**OBJECTIVE**
Please rewrite everything in the listing from the line containing "Screen dimensions: 900x841" down to its end, replacing "magnifier" with "magnifying glass" and leaving all else unchanged. Give only those lines.

(Pointing listing for text and elements)
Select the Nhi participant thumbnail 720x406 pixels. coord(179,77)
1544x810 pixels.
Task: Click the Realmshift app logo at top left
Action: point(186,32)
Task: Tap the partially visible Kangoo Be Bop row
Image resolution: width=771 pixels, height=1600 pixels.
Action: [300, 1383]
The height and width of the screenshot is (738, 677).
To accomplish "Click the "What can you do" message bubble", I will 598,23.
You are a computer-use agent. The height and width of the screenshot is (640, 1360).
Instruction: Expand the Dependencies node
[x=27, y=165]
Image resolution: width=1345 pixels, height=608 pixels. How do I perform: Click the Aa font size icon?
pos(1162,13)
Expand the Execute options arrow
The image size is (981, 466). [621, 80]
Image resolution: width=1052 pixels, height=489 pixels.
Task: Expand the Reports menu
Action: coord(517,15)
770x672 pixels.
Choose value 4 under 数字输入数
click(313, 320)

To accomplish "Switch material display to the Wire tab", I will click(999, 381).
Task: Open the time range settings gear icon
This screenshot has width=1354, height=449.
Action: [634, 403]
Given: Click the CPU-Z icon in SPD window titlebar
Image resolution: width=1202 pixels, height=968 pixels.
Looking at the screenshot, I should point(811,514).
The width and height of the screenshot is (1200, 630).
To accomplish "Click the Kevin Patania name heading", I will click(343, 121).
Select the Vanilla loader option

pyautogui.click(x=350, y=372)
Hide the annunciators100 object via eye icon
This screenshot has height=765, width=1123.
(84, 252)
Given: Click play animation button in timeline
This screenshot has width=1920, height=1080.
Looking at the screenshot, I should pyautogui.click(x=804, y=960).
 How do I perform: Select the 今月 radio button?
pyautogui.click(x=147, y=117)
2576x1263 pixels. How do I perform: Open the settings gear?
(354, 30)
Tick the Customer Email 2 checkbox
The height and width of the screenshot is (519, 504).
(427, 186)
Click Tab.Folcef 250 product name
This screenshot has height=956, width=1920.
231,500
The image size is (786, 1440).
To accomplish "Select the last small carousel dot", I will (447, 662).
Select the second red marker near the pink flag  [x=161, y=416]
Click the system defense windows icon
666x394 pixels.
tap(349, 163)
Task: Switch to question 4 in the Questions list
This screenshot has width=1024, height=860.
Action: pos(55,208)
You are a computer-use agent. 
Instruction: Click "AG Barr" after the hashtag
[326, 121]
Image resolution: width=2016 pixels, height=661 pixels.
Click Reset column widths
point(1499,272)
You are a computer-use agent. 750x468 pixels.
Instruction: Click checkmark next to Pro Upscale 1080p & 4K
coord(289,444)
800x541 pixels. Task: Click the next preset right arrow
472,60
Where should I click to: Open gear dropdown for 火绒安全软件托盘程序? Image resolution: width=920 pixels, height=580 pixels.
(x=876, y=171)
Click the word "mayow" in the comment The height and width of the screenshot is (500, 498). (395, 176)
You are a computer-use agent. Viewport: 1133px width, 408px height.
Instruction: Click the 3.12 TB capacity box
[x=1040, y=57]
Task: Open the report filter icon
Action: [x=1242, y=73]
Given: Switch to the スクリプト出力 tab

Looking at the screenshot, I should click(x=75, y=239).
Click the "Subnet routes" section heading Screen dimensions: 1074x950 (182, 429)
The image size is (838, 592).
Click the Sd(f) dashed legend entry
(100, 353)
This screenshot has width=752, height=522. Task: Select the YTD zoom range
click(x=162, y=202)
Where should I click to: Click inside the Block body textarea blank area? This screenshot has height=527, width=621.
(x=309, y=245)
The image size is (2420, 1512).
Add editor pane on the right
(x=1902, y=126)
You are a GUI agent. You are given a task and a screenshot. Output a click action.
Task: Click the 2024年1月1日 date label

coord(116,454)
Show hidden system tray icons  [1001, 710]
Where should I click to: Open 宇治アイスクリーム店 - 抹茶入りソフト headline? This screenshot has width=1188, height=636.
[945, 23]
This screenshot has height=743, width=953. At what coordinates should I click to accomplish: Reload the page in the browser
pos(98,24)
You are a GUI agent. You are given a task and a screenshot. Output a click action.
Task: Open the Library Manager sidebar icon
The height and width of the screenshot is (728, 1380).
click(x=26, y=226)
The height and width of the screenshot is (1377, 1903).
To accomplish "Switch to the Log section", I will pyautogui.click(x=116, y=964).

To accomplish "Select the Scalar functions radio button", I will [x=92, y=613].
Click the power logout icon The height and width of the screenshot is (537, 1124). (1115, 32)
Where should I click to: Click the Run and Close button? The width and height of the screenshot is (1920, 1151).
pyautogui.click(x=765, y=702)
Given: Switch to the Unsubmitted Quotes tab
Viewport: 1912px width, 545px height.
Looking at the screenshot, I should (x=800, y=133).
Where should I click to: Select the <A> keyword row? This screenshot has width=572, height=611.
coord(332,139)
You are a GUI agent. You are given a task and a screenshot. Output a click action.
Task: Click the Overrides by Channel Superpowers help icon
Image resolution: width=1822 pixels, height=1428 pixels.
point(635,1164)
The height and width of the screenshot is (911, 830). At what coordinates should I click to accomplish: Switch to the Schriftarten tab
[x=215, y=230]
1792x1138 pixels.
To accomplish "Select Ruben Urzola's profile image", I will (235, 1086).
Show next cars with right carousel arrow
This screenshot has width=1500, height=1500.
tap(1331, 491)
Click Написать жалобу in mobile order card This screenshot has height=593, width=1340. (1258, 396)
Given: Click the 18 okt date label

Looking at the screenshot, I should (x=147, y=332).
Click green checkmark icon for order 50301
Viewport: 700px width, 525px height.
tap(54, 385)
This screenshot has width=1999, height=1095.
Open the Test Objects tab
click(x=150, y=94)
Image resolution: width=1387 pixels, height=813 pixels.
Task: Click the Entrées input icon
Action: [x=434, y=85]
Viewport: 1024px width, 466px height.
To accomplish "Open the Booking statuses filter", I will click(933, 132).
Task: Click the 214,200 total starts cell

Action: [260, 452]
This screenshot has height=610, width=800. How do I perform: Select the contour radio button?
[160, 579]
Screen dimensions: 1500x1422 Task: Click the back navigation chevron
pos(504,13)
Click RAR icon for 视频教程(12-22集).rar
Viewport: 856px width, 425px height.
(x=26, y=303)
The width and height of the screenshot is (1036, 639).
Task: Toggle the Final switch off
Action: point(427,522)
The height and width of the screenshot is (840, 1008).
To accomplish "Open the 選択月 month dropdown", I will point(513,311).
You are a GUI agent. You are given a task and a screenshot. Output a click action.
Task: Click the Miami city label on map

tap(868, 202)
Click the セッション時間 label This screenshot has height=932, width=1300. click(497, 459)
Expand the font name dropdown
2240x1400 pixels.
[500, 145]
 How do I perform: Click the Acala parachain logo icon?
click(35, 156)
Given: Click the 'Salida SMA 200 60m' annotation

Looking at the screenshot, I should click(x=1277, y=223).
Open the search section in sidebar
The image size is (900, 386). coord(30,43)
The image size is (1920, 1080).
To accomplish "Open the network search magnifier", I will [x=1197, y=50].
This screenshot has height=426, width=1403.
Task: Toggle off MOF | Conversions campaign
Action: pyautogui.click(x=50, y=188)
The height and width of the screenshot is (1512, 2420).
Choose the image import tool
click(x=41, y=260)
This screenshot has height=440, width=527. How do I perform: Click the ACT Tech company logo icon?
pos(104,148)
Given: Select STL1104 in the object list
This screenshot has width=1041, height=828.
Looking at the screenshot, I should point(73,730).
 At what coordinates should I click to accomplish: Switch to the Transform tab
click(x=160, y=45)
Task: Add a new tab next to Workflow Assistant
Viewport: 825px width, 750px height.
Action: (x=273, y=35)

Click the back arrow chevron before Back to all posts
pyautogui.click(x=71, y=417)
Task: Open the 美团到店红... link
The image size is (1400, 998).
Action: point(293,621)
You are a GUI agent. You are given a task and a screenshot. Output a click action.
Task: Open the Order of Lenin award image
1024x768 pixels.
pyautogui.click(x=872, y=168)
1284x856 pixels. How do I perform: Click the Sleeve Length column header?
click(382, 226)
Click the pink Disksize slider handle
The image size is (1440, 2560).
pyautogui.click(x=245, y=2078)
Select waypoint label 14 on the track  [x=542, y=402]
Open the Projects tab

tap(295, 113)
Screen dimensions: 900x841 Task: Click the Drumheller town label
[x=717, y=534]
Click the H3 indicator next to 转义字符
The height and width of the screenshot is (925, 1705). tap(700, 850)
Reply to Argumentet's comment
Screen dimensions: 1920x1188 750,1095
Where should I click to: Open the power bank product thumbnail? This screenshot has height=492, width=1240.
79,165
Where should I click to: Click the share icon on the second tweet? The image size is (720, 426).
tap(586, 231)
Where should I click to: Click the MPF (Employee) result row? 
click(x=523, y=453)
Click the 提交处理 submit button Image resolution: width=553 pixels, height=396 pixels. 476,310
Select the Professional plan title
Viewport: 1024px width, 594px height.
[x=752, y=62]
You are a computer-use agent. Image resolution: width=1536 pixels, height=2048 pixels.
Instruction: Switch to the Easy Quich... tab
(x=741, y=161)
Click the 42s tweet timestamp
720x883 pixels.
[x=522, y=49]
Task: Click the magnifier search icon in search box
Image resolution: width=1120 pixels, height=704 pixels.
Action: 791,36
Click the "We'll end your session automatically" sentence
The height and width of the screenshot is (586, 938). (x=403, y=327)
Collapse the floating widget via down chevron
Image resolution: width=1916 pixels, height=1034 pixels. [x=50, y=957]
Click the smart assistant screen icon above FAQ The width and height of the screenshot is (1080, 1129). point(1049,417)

**RESULT FOR THIS EXERCISE**
Screen dimensions: 900x841 Task: Click the Drumheller town label
[x=717, y=534]
Click the H3 indicator next to 转义字符
The height and width of the screenshot is (925, 1705). tap(700, 850)
Reply to Argumentet's comment
Screen dimensions: 1920x1188 750,1095
Where should I click to: Open the power bank product thumbnail? This screenshot has height=492, width=1240.
79,165
Where should I click to: Click the share icon on the second tweet? The image size is (720, 426).
tap(586, 231)
Where should I click to: Click the MPF (Employee) result row? 
click(x=523, y=453)
Click the 提交处理 submit button Image resolution: width=553 pixels, height=396 pixels. 476,310
Select the Professional plan title
Viewport: 1024px width, 594px height.
[x=752, y=62]
You are a computer-use agent. Image resolution: width=1536 pixels, height=2048 pixels.
Instruction: Switch to the Easy Quich... tab
(x=741, y=161)
Click the 42s tweet timestamp
720x883 pixels.
[x=522, y=49]
Task: Click the magnifying glass search icon in search box
Image resolution: width=1120 pixels, height=704 pixels.
Action: 791,36
Click the "We'll end your session automatically" sentence
The height and width of the screenshot is (586, 938). (x=403, y=327)
Collapse the floating widget via down chevron
Image resolution: width=1916 pixels, height=1034 pixels. [x=50, y=957]
Click the smart assistant screen icon above FAQ The width and height of the screenshot is (1080, 1129). point(1049,417)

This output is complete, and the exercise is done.